» Source
Speaker of the Nebraska Legislature
- In office January 1, 1957 – January 6, 1959
- Preceded by: Dwight Burney
- Succeeded by: Harry Pizer

Member of the Nebraska Legislature from the 12th district
- In office January 2, 1951 – January 6, 1959
- Preceded by: George Weborg
- Succeeded by: Oliver Olinger

Personal details
- Born: August 27, 1896 Scribner, Nebraska
- Died: September 20, 1965 (aged 69) Columbus, Nebraska
- Party: Republican
- Spouse: Adele Hargens ​(m. 1922)​
- Occupation: Merchant

= John Beaver =

American politician (1896–1965)

John E. Beaver (August 27, 1896 – September 20, 1965) was a Republican politician from Nebraska who served as Speaker of the Nebraska Legislature from 1957 to 1959 and as a member of the Nebraska Legislature from the 12th district from 1951 to 1959.

==Early life==
Beaver was born in Scribner, Nebraska, in 1896, and graduated from Scribner High School. He owned and operated a grocery store in Scribner, where he served as city treasurer and as treasurer of the school board, before moving to Beemer. Beaver was elected mayor of Beemer and resigned in 1949 to serve in the state legislature as the reader and docket clerk.

» Items

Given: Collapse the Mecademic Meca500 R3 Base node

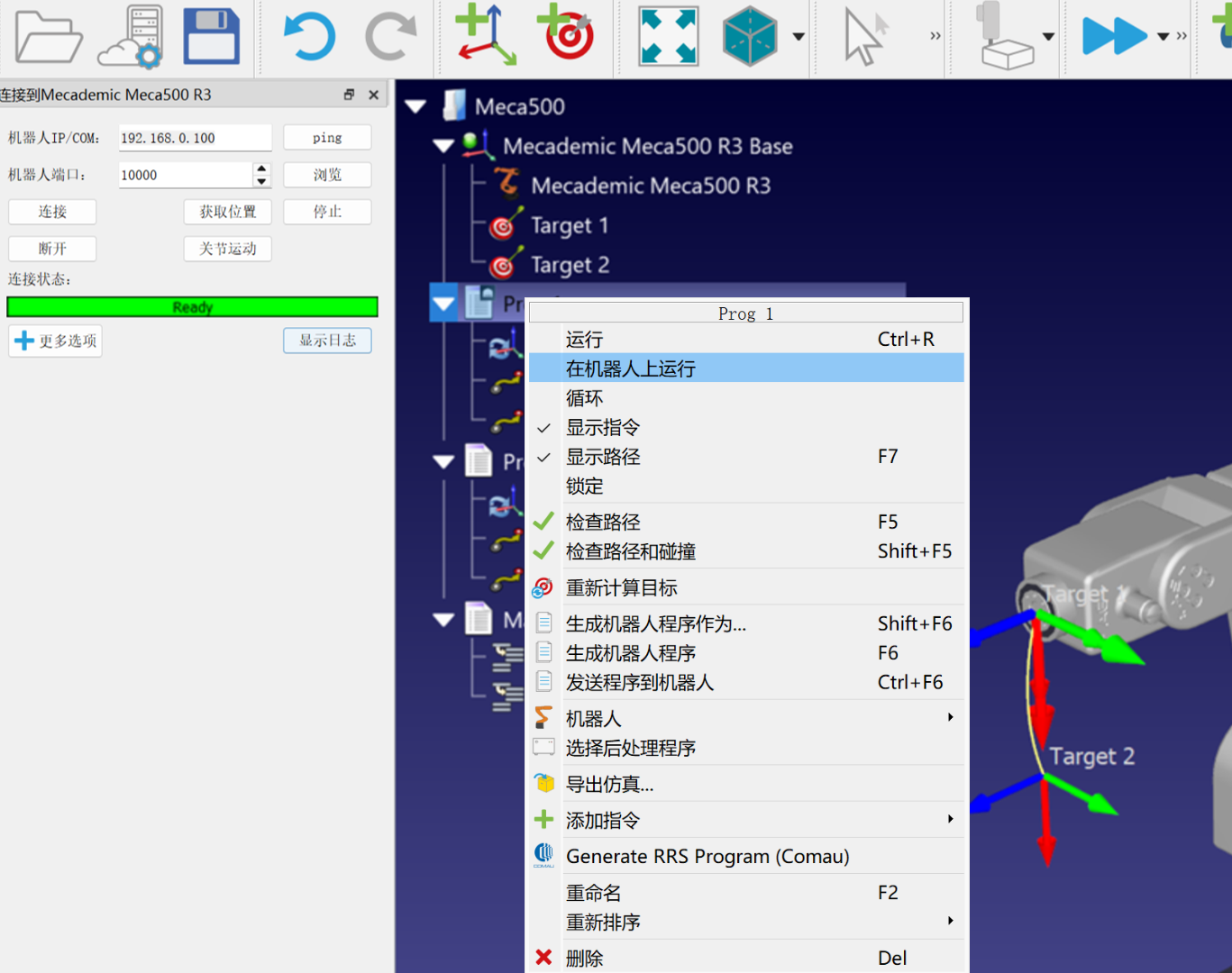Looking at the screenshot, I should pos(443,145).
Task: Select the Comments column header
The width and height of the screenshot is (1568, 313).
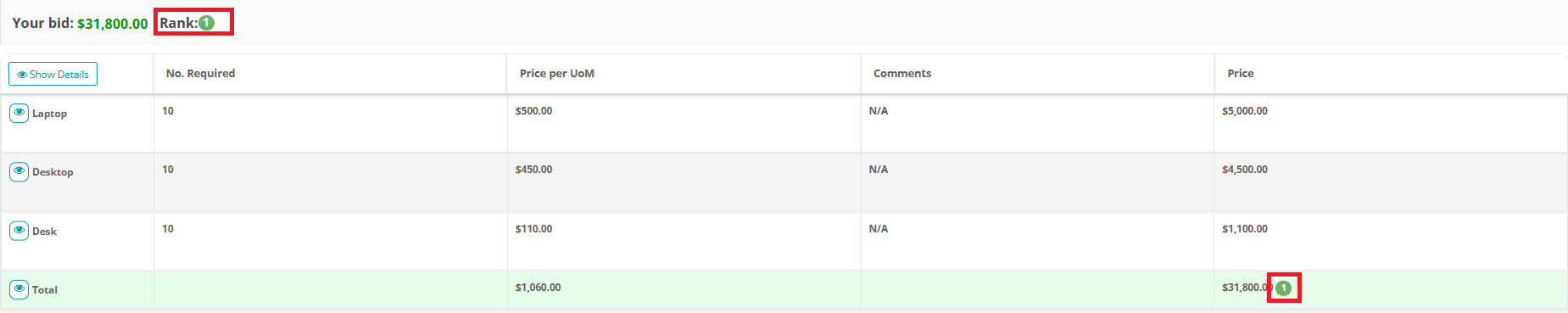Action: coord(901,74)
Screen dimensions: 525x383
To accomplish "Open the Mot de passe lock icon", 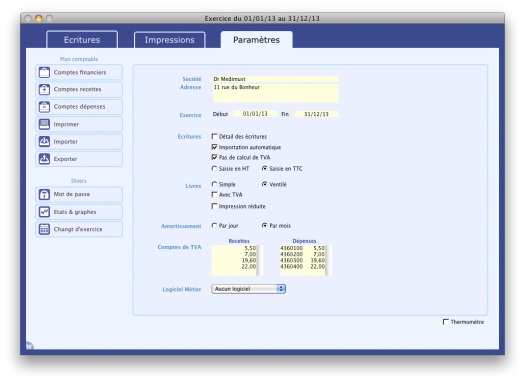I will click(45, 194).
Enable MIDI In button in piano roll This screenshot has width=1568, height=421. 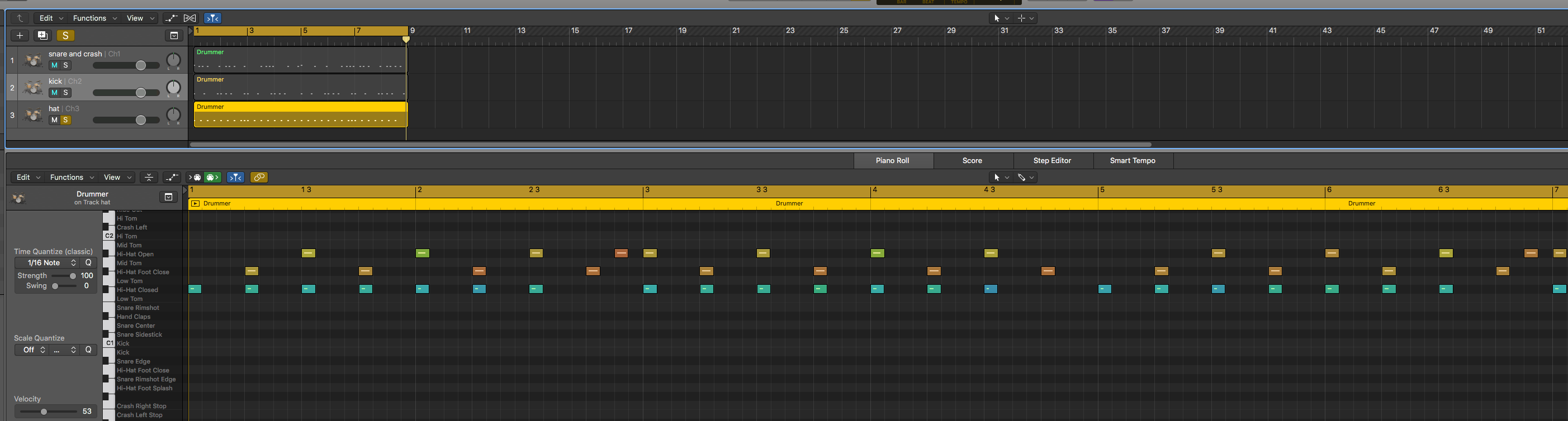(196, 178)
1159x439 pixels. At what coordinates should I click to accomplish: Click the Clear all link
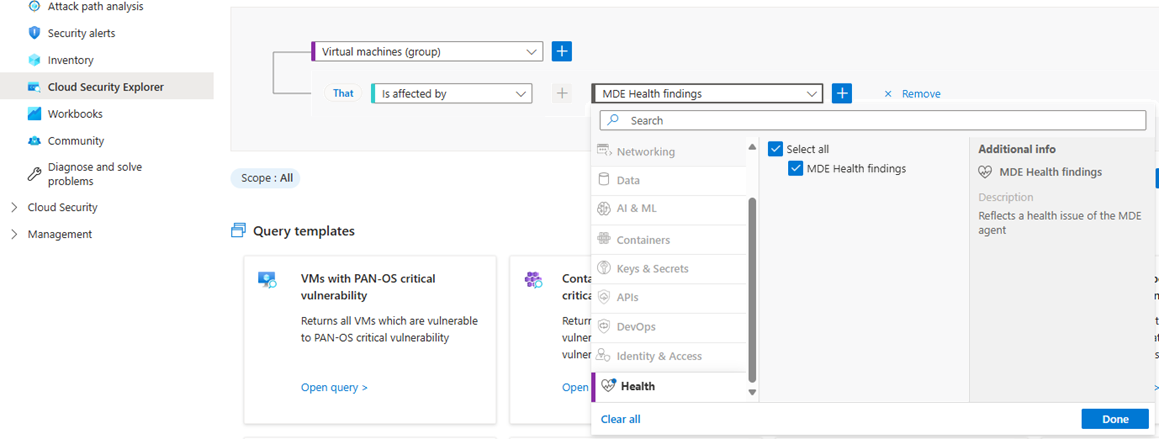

» Exercises
**a.** In the article on John Beaver, what kind of business did he own and operate in Scribner?
**b.** Take the article on John Beaver further, beginning after its final sentence.
The items play no part in what comes next.

» Per-task outputs
**a.** A grocery store.

**b.**
==Nebraska Legislature==
In 1950, State Senator George Weborg declined to seek re-election, and Beaver ran to succeed him in the 12th district, which included Burt and Cuming counties. In the nonpartisan primary, he faced West Point Mayor William Hasebroock. Beaver received 4 more votes than Hasebroock in the primary, and they advanced to the general election. Beaver ultimately defeated Hasebroock, winning 54 percent of the vote to Hasebroock's 46 percent.

Beaver ran for re-election in 1952, and was re-elected unopposed. He ran for a third term in 1954, and was challenged by Steve Guinan, a businessman. He received 84 percent of the vote in the primary to Guinan's 16 percent, and defeated him in the general election with 72 percent of the vote.

In 1956, Beaver ran for re-election. He was challenged by Guinan and by attorney Fred Jack. In the primary election, Beaver placed first by a wide margin, winning 66 percent of the vote to Jack's 18 percent and Guinan's 15 percent. He and Jack advanced to the general election, which Beaver won in a landslide, defeating Jack, 65–35 percent.

Beaver ran for Speaker of the Legislature at the start of the 1957 session, and was elected, receiving 24 votes to Harry Pizer's 11, Otto Liebers's 5, and Otto Kotouc's 2 votes. Following the first ballot, Pizer moved to unanimously elect Beaver. He declined to seek re-election in 1958.

==Death==
Beaver died on September 20, 1965.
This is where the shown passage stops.